Zone di resistenza Ma se è così, è dall’interno di questa stessa diagnosi che si possono trovare i punti di leva per il «che fare» che Asor Rosa lascia aperto. Lasciamo perdere l’appello a una qualche riforma o a un qualche risveglio della politica ufficiale, che il ceto politico attuale non sembra in grado di recepire, e guardiamo piuttosto alle «zone di resistenza» da cui lo stesso Asor invita a ripartire, indicandone una nella scuola pubblica e nell’università, a suo giudizio corrose ma non distrutte dalla decadenza degli ultimi decenni. In questa ricerca delle zone di resistenza può essere proprio il panorama sociale postfordista di cui Asor Rosa diffida a venirci in soccorso, se è vero com’è vero che uno dei suoi tratti distintivi è proprio la crescita esponenziale di una intellettualità diffusa, diversa per composizione sociale dall’intellettuale novecentesco, priva delle (e distante dalle) sue forme di mediazione politica nonché linguistica, e tuttavia non riducibile all’omologazione conformista prevalente nella «civiltà montante». Non per caso, del resto, il neo-operaismo di oggi vede nel lavoro intellettuale postfordista potenzialità analoghe a quelle che l’operaismo degli anni Sessanta vedeva nella classe operaia di fabbrica. E non per caso è nelle pieghe dell’ingranaggio multimediale, dentro e contro di esso, che si combatte ogni giorno e ogni minuto quella battaglia sul senso e l’interpretazione del presente un tempo affidata - ma anche delegata - alle grandi ideologie.
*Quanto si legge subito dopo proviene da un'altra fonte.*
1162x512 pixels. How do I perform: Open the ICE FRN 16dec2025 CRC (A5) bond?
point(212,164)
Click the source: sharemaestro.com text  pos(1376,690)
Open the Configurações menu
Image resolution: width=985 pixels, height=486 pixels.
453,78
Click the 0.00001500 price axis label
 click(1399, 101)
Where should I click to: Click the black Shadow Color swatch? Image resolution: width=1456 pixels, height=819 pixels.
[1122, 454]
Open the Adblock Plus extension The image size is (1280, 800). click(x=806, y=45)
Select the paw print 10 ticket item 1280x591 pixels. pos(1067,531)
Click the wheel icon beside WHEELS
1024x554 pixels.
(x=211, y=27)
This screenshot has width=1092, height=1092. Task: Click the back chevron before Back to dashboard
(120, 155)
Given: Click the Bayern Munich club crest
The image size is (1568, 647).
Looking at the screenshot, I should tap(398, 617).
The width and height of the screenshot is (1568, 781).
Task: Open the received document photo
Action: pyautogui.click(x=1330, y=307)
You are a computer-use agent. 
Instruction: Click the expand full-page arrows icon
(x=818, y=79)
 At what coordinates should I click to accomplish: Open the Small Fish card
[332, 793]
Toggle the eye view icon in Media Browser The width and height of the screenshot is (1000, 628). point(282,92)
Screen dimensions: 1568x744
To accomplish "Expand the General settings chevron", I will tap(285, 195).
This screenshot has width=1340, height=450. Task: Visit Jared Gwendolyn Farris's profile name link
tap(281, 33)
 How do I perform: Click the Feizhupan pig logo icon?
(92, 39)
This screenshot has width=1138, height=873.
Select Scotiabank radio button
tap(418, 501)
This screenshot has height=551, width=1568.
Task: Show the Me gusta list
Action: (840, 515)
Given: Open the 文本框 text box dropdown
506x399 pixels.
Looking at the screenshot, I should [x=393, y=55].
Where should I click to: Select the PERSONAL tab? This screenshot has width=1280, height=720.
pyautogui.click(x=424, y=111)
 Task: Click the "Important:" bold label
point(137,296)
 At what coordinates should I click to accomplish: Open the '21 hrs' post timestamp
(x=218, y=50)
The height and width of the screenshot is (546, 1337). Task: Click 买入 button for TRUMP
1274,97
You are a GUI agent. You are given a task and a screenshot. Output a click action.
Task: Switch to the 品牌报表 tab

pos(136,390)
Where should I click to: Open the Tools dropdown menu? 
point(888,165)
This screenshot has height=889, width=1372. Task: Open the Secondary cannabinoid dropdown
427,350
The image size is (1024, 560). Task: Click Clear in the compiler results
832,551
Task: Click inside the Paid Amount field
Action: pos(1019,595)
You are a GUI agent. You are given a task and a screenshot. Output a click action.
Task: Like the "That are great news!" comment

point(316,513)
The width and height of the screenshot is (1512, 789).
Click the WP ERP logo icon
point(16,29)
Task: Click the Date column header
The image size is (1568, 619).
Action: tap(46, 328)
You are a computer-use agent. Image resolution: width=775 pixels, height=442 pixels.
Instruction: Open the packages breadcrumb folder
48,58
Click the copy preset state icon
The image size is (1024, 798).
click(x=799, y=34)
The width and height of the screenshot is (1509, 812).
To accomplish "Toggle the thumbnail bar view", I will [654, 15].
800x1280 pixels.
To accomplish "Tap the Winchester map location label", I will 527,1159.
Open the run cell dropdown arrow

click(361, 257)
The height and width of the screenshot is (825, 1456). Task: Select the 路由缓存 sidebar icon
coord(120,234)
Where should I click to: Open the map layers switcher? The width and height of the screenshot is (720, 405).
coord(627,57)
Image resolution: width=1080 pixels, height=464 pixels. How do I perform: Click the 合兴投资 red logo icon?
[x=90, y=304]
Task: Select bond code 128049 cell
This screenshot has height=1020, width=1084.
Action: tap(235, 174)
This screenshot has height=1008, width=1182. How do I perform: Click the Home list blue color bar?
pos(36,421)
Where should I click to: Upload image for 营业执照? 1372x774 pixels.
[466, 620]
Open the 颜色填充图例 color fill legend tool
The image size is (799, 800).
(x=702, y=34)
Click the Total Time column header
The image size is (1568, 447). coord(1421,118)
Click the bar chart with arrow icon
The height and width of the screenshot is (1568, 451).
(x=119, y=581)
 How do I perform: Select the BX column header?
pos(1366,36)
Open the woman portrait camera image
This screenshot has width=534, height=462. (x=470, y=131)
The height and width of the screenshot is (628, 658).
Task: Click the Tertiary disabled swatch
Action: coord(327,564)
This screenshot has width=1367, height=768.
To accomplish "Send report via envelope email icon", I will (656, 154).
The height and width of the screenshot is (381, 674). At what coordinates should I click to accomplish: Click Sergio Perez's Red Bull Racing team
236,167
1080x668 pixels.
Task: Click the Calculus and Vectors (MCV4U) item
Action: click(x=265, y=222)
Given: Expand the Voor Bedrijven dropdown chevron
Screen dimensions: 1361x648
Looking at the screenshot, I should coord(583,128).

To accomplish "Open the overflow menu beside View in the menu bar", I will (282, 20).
Vero è invece che anche questa battaglia minuta, diffusa e quotidiana rischia di farsi fagocitare dall’«ideologia onnivora del presente» che non è solo un tratto del berlusconismo, ma è inerente alla forma stessa della razionalità massmediale della nostra epoca. E vero è dunque che anche questa battaglia si gioverebbe assai di quel recupero del senso della storia a cui Asor Rosa ci richiama. In questa direzione, il dialogo fra lui e Simonetta Fiori ha un valore esemplare. In fondo, quello che Asor si propone con la sua diagnosi dell’estinzione dell’intellettuale novecentesco è l’elaborazione di un lutto: l’ennesima a sinistra, potremmo chiosare malinconicamente, se non fosse che per una volta qui non è la tonalità malinconica né quella nostalgica a prevalere, e l’intenzione non è di crogiolarsi nella perdita ma di mettere un punto a capo per ripartire. Sapendo però che alle spalle non c’è un usato da liquidare ai saldi, ma un grande patrimonio di cui farsi eredi. E infatti, malgrado la sua denuncia sulla pochezza dei tempi in corso, Il grande silenzio riesce a farci sentire a fine lettura non più deprivati, ma più ricchi di chi ci ha preceduti.